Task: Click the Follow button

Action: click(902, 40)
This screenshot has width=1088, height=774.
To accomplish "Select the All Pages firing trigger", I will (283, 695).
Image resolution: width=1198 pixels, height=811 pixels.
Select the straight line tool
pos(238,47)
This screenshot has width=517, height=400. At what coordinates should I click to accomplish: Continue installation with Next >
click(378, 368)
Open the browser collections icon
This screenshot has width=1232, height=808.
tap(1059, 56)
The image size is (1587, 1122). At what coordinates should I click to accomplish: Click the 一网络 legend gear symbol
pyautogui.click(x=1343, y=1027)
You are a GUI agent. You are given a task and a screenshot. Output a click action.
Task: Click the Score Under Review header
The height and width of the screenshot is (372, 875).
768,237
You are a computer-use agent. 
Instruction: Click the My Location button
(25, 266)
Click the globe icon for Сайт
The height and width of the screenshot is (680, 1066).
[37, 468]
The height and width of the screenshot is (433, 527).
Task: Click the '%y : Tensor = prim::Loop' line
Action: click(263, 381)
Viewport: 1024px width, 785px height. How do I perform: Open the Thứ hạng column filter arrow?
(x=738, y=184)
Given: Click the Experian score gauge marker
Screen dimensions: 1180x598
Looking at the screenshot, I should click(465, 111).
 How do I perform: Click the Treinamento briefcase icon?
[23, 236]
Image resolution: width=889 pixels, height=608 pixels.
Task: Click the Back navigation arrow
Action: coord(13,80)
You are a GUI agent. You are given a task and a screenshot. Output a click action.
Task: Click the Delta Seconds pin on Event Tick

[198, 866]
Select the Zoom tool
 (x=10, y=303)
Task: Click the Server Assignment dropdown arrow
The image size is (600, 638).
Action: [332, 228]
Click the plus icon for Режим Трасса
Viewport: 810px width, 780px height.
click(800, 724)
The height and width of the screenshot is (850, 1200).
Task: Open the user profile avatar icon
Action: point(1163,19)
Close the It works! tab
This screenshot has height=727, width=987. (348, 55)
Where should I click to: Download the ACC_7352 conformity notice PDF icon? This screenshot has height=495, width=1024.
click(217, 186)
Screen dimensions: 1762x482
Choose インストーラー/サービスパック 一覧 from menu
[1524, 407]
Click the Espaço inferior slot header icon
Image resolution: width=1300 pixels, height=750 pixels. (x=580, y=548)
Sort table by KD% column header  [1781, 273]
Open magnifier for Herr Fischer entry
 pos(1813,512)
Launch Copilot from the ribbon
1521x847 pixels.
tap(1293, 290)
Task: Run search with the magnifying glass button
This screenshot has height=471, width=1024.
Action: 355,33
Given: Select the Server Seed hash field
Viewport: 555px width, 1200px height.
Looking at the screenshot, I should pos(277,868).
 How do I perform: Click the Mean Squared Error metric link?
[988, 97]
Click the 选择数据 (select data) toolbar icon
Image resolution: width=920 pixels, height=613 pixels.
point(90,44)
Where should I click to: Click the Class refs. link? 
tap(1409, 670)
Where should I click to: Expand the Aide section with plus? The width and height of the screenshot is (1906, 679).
::::::::
> [Work order]
If the word "Server" is on a line above, return that line.

> [Solution to this problem]
Task: Click the Server Assignment dropdown arrow
Given: Select the Server Seed hash field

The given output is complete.